[Items from a data source]
-- START --
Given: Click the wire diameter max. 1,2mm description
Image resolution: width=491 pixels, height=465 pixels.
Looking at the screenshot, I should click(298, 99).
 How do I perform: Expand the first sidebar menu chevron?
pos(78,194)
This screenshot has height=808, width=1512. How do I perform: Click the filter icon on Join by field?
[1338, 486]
-- END --
▶ [WHAT THE TASK REQUIRES]:
Edit the material above so that "How do I perform" becomes "How can I perform" wherever it appears, and keep all other text the same.

▶ [OUTPUT OF THE EXERCISE]:
Given: Click the wire diameter max. 1,2mm description
Image resolution: width=491 pixels, height=465 pixels.
Looking at the screenshot, I should click(298, 99).
 How can I perform: Expand the first sidebar menu chevron?
pos(78,194)
This screenshot has height=808, width=1512. How can I perform: Click the filter icon on Join by field?
[1338, 486]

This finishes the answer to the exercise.